▸ **INSTRUCTION**
Extract all of the entries below verbatim, reproducing every line unchanged and in its original order.

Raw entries
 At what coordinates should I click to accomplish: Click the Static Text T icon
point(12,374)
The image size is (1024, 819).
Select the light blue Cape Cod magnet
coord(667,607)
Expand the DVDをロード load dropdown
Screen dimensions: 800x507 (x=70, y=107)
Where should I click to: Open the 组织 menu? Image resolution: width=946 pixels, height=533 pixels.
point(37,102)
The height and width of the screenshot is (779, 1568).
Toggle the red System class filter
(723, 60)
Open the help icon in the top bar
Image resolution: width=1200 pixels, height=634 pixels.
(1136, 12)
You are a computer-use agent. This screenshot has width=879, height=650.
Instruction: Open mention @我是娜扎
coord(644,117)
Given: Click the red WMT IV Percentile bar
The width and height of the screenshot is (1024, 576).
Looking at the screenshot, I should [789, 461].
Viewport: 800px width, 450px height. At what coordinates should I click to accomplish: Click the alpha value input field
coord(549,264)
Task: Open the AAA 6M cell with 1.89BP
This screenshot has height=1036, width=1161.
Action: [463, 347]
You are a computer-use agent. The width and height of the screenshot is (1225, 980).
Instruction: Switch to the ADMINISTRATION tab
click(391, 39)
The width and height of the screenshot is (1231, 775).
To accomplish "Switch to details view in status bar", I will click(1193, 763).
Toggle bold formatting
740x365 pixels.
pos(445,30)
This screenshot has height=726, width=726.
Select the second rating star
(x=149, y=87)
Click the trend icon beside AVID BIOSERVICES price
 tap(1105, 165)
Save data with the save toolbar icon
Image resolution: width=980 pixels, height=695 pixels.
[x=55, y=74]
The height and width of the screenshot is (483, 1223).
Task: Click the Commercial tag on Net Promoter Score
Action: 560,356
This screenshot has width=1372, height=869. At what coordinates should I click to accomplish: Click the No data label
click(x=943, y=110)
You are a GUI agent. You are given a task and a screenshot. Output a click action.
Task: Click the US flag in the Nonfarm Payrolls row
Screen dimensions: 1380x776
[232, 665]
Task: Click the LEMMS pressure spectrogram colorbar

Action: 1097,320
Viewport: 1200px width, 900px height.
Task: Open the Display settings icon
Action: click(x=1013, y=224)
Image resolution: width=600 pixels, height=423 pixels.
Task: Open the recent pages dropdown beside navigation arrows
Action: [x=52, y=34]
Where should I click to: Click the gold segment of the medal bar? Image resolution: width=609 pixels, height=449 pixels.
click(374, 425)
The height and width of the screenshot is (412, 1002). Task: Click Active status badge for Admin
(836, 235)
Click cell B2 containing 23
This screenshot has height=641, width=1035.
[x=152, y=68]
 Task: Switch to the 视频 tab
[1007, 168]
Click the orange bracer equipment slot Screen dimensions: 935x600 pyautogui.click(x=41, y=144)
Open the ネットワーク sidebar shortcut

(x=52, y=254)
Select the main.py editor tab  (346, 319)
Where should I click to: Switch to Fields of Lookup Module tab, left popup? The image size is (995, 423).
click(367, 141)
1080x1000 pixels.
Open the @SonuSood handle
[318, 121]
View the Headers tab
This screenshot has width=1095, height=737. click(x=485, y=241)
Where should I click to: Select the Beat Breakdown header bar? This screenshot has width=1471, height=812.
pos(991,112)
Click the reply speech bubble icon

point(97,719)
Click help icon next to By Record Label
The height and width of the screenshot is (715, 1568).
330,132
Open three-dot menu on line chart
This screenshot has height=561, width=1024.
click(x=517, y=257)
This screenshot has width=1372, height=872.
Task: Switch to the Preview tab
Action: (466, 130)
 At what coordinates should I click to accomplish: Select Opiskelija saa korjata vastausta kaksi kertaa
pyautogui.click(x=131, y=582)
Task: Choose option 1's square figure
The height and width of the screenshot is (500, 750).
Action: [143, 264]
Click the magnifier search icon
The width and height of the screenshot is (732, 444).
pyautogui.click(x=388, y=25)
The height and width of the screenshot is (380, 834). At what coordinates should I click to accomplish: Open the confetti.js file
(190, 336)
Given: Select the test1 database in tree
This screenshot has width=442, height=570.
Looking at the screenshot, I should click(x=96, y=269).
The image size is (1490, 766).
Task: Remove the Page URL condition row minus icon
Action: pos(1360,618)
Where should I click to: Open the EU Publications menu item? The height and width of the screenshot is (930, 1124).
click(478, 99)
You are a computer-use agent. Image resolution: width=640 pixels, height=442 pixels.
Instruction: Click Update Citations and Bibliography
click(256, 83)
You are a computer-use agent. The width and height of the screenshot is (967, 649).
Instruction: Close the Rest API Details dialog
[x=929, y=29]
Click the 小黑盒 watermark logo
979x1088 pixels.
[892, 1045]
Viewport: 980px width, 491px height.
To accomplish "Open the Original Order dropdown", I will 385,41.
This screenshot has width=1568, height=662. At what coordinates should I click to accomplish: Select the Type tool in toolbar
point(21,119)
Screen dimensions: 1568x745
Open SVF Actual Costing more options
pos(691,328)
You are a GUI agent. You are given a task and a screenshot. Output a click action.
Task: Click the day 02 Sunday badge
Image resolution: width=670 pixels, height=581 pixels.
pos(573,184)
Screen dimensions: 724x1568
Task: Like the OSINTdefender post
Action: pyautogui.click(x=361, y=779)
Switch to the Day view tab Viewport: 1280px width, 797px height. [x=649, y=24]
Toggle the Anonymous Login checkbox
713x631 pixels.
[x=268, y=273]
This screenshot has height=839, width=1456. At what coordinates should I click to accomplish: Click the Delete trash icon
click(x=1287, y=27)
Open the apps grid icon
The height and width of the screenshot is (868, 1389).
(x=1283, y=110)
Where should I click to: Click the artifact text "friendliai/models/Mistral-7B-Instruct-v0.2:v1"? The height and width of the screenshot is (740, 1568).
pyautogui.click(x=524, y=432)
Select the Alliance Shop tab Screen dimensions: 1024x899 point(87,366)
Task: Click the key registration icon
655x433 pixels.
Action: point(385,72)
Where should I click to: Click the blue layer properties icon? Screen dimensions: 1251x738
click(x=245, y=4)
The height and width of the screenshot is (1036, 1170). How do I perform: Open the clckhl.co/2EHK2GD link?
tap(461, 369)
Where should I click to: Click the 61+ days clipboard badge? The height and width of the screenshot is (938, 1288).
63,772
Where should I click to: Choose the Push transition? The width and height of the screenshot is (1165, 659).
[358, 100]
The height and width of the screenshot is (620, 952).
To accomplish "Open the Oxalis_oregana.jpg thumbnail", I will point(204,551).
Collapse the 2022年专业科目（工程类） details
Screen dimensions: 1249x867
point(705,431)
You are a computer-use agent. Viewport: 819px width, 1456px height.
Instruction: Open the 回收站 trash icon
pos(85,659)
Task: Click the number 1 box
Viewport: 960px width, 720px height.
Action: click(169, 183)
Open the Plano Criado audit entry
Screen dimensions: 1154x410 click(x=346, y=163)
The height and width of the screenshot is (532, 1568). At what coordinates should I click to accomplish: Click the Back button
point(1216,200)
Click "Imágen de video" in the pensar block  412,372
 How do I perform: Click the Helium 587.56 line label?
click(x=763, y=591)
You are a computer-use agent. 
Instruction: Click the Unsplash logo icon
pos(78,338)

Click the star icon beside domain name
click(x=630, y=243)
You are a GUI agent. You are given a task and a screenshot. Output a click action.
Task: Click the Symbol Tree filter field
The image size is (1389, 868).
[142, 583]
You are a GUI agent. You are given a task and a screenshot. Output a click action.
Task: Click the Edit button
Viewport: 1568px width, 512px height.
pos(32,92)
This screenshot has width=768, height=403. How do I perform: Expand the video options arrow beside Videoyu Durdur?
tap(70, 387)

▸ **ANSWER IN FULL**
 At what coordinates should I click to accomplish: Click the Static Text T icon
point(12,374)
The image size is (1024, 819).
Select the light blue Cape Cod magnet
coord(667,607)
Expand the DVDをロード load dropdown
Screen dimensions: 800x507 (x=70, y=107)
Where should I click to: Open the 组织 menu? Image resolution: width=946 pixels, height=533 pixels.
point(37,102)
The height and width of the screenshot is (779, 1568).
Toggle the red System class filter
(723, 60)
Open the help icon in the top bar
Image resolution: width=1200 pixels, height=634 pixels.
(1136, 12)
You are a computer-use agent. This screenshot has width=879, height=650.
Instruction: Open mention @我是娜扎
coord(644,117)
Given: Click the red WMT IV Percentile bar
The width and height of the screenshot is (1024, 576).
Looking at the screenshot, I should [789, 461].
Viewport: 800px width, 450px height. At what coordinates should I click to accomplish: Click the alpha value input field
coord(549,264)
Task: Open the AAA 6M cell with 1.89BP
This screenshot has height=1036, width=1161.
Action: [463, 347]
You are a computer-use agent. The width and height of the screenshot is (1225, 980).
Instruction: Switch to the ADMINISTRATION tab
click(391, 39)
The width and height of the screenshot is (1231, 775).
To accomplish "Switch to details view in status bar", I will click(1193, 763).
Toggle bold formatting
740x365 pixels.
pos(445,30)
This screenshot has height=726, width=726.
Select the second rating star
(x=149, y=87)
Click the trend icon beside AVID BIOSERVICES price
 tap(1105, 165)
Save data with the save toolbar icon
Image resolution: width=980 pixels, height=695 pixels.
[x=55, y=74]
The height and width of the screenshot is (483, 1223).
Task: Click the Commercial tag on Net Promoter Score
Action: 560,356
This screenshot has width=1372, height=869. At what coordinates should I click to accomplish: Click the No data label
click(x=943, y=110)
You are a GUI agent. You are given a task and a screenshot. Output a click action.
Task: Click the US flag in the Nonfarm Payrolls row
Screen dimensions: 1380x776
[232, 665]
Task: Click the LEMMS pressure spectrogram colorbar

Action: 1097,320
Viewport: 1200px width, 900px height.
Task: Open the Display settings icon
Action: click(x=1013, y=224)
Image resolution: width=600 pixels, height=423 pixels.
Task: Open the recent pages dropdown beside navigation arrows
Action: [x=52, y=34]
Where should I click to: Click the gold segment of the medal bar? Image resolution: width=609 pixels, height=449 pixels.
click(374, 425)
The height and width of the screenshot is (412, 1002). Task: Click Active status badge for Admin
(836, 235)
Click cell B2 containing 23
This screenshot has height=641, width=1035.
[x=152, y=68]
 Task: Switch to the 视频 tab
[1007, 168]
Click the orange bracer equipment slot Screen dimensions: 935x600 pyautogui.click(x=41, y=144)
Open the ネットワーク sidebar shortcut

(x=52, y=254)
Select the main.py editor tab  (346, 319)
Where should I click to: Switch to Fields of Lookup Module tab, left popup? The image size is (995, 423).
click(367, 141)
1080x1000 pixels.
Open the @SonuSood handle
[318, 121]
View the Headers tab
This screenshot has width=1095, height=737. click(x=485, y=241)
Where should I click to: Select the Beat Breakdown header bar? This screenshot has width=1471, height=812.
pos(991,112)
Click the reply speech bubble icon

point(97,719)
Click help icon next to By Record Label
The height and width of the screenshot is (715, 1568).
330,132
Open three-dot menu on line chart
This screenshot has height=561, width=1024.
click(x=517, y=257)
This screenshot has width=1372, height=872.
Task: Switch to the Preview tab
Action: (466, 130)
 At what coordinates should I click to accomplish: Select Opiskelija saa korjata vastausta kaksi kertaa
pyautogui.click(x=131, y=582)
Task: Choose option 1's square figure
The height and width of the screenshot is (500, 750).
Action: [143, 264]
Click the magnifier search icon
The width and height of the screenshot is (732, 444).
pyautogui.click(x=388, y=25)
The height and width of the screenshot is (380, 834). At what coordinates should I click to accomplish: Open the confetti.js file
(190, 336)
Given: Select the test1 database in tree
This screenshot has width=442, height=570.
Looking at the screenshot, I should click(x=96, y=269).
The image size is (1490, 766).
Task: Remove the Page URL condition row minus icon
Action: pos(1360,618)
Where should I click to: Open the EU Publications menu item? The height and width of the screenshot is (930, 1124).
click(478, 99)
You are a computer-use agent. Image resolution: width=640 pixels, height=442 pixels.
Instruction: Click Update Citations and Bibliography
click(256, 83)
You are a computer-use agent. The width and height of the screenshot is (967, 649).
Instruction: Close the Rest API Details dialog
[x=929, y=29]
Click the 小黑盒 watermark logo
979x1088 pixels.
[892, 1045]
Viewport: 980px width, 491px height.
To accomplish "Open the Original Order dropdown", I will 385,41.
This screenshot has width=1568, height=662. At what coordinates should I click to accomplish: Select the Type tool in toolbar
point(21,119)
Screen dimensions: 1568x745
Open SVF Actual Costing more options
pos(691,328)
You are a GUI agent. You are given a task and a screenshot. Output a click action.
Task: Click the day 02 Sunday badge
Image resolution: width=670 pixels, height=581 pixels.
pos(573,184)
Screen dimensions: 724x1568
Task: Like the OSINTdefender post
Action: pyautogui.click(x=361, y=779)
Switch to the Day view tab Viewport: 1280px width, 797px height. [x=649, y=24]
Toggle the Anonymous Login checkbox
713x631 pixels.
[x=268, y=273]
This screenshot has height=839, width=1456. At what coordinates should I click to accomplish: Click the Delete trash icon
click(x=1287, y=27)
Open the apps grid icon
The height and width of the screenshot is (868, 1389).
(x=1283, y=110)
Where should I click to: Click the artifact text "friendliai/models/Mistral-7B-Instruct-v0.2:v1"? The height and width of the screenshot is (740, 1568).
pyautogui.click(x=524, y=432)
Select the Alliance Shop tab Screen dimensions: 1024x899 point(87,366)
Task: Click the key registration icon
655x433 pixels.
Action: point(385,72)
Where should I click to: Click the blue layer properties icon? Screen dimensions: 1251x738
click(x=245, y=4)
The height and width of the screenshot is (1036, 1170). How do I perform: Open the clckhl.co/2EHK2GD link?
tap(461, 369)
Where should I click to: Click the 61+ days clipboard badge? The height and width of the screenshot is (938, 1288).
63,772
Where should I click to: Choose the Push transition? The width and height of the screenshot is (1165, 659).
[358, 100]
The height and width of the screenshot is (620, 952).
To accomplish "Open the Oxalis_oregana.jpg thumbnail", I will point(204,551).
Collapse the 2022年专业科目（工程类） details
Screen dimensions: 1249x867
point(705,431)
You are a computer-use agent. Viewport: 819px width, 1456px height.
Instruction: Open the 回收站 trash icon
pos(85,659)
Task: Click the number 1 box
Viewport: 960px width, 720px height.
Action: click(169, 183)
Open the Plano Criado audit entry
Screen dimensions: 1154x410 click(x=346, y=163)
The height and width of the screenshot is (532, 1568). At what coordinates should I click to accomplish: Click the Back button
point(1216,200)
Click "Imágen de video" in the pensar block  412,372
 How do I perform: Click the Helium 587.56 line label?
click(x=763, y=591)
You are a computer-use agent. 
Instruction: Click the Unsplash logo icon
pos(78,338)

Click the star icon beside domain name
click(x=630, y=243)
You are a GUI agent. You are given a task and a screenshot. Output a click action.
Task: Click the Symbol Tree filter field
The image size is (1389, 868).
[142, 583]
You are a GUI agent. You are given a task and a screenshot. Output a click action.
Task: Click the Edit button
Viewport: 1568px width, 512px height.
pos(32,92)
This screenshot has width=768, height=403. How do I perform: Expand the video options arrow beside Videoyu Durdur?
tap(70, 387)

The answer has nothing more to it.